▶ **WORK INSTRUCTIONS**: Retype the portion of the essay on blogging and social media below, starting at "Timelines and dopamine" and ending at "reacts to novelty.", word for word.

▶ **EXTRACTED TEXT**:

--------------------

Starting a blog, now of all times.
Maybe it’s countercultural.
The strange confinement of social media
There was always something about social media that didn’t sit right. Reading the algorithm, maximizing engagement, crafting posts designed to perform — I couldn’t do it. Or more honestly, I didn’t want to.
In an era where every means of expression has been democratized and anyone can publish freely, there’s a strange confinement to the content produced inside these platforms. Recommendation algorithms optimized for “virality,” and posts designed to match them. The result is a structure where what spreads matters more than what’s actually valuable.
In the late 1990s and early 2000s, the internet had a different air. Personal sites, blogs, bulletin boards — people published at their own pace, in their own way. There were no boxes.
Timelines and dopamine
Most of these tech companies — many headquartered in California — were born under banners of “freedom” and “openness.” And yet, ironically, what they’ve built is a stream of unpredictable stimuli flowing into your timeline around the clock.
Dopamine is a neurotransmitter released in response to “reward prediction error” — when you don’t know what’s coming next, the brain finds it exciting and keeps searching. It’s the same mechanism that makes slot machines addictive.
Social media timelines exploit this with remarkable precision. You don’t go looking for something specific. It flows toward you, and you consume it passively. Every downward swipe triggers a small dopamine release. Your body reacts to novelty.
I don’t mean to condemn all of it. Social media has genuine value. I simply couldn’t see myself building a presence there — that’s all.

--------------------

▶ **DATA FOR ANALYSIS**:

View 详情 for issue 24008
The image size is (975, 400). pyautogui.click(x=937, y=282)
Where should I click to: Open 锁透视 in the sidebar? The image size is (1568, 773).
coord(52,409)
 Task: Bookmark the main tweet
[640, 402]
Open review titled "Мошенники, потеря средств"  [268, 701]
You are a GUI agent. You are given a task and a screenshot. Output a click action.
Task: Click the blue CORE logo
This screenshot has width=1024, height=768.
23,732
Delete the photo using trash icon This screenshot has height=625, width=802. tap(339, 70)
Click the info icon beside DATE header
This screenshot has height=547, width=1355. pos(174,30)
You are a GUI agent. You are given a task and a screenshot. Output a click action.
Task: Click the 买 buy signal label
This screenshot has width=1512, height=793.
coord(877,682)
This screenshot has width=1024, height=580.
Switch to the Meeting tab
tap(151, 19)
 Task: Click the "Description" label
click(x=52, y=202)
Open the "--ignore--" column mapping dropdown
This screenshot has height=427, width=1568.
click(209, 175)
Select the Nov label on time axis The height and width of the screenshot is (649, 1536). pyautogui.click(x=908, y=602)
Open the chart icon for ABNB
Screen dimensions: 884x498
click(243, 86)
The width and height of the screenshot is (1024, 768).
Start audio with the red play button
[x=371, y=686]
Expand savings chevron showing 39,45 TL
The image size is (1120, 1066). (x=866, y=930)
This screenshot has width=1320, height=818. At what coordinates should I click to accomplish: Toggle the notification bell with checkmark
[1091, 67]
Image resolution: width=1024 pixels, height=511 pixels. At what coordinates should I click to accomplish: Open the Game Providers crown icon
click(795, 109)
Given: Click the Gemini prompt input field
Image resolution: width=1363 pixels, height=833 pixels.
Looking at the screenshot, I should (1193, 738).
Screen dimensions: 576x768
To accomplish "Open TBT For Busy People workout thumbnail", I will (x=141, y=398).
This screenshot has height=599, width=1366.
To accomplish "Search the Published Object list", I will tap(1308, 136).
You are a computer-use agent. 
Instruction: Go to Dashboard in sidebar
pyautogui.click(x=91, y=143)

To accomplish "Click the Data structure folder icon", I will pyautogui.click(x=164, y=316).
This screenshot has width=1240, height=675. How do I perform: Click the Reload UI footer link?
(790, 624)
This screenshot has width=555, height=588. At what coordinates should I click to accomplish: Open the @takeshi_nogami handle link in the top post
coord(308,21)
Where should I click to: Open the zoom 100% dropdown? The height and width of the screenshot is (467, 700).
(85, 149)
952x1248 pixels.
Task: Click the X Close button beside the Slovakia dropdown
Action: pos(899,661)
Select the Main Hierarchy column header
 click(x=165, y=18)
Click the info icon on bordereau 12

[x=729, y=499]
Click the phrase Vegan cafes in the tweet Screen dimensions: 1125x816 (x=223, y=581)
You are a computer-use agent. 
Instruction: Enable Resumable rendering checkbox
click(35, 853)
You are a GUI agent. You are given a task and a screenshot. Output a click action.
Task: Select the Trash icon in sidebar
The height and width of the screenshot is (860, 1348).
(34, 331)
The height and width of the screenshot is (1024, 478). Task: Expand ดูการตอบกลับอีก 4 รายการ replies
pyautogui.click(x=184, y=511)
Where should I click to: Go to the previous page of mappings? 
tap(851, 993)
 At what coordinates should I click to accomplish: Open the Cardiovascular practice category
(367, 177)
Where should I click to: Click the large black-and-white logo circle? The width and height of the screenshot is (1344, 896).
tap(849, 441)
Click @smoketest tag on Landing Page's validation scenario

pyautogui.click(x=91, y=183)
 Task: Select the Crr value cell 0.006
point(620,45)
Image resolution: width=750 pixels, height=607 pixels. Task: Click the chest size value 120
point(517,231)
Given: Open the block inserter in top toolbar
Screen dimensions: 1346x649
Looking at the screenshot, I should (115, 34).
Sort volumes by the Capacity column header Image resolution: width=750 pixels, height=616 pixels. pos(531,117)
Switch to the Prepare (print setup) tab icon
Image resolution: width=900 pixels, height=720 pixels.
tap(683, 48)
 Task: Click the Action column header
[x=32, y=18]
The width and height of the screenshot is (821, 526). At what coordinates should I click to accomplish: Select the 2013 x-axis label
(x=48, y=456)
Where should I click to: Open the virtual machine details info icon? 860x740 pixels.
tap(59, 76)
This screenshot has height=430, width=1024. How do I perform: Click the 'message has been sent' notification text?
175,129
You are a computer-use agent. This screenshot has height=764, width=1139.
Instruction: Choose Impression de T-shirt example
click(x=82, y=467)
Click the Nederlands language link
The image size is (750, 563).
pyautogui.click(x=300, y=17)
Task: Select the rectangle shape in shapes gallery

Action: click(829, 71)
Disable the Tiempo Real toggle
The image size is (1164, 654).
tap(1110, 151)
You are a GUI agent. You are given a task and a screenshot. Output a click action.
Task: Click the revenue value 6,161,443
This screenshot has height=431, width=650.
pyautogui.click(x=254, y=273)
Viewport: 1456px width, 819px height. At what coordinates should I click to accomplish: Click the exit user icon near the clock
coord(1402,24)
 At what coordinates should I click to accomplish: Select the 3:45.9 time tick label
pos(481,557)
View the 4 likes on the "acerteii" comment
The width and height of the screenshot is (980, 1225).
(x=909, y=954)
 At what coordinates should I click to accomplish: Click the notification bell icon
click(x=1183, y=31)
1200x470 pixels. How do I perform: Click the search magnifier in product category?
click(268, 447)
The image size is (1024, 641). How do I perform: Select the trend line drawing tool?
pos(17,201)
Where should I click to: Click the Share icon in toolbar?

--------------------

▶ **TASK SOLUTION**:
Timelines and dopamine
Most of these tech companies — many headquartered in California — were born under banners of “freedom” and “openness.” And yet, ironically, what they’ve built is a stream of unpredictable stimuli flowing into your timeline around the clock.
Dopamine is a neurotransmitter released in response to “reward prediction error” — when you don’t know what’s coming next, the brain finds it exciting and keeps searching. It’s the same mechanism that makes slot machines addictive.
Social media timelines exploit this with remarkable precision. You don’t go looking for something specific. It flows toward you, and you consume it passively. Every downward swipe triggers a small dopamine release. Your body reacts to novelty.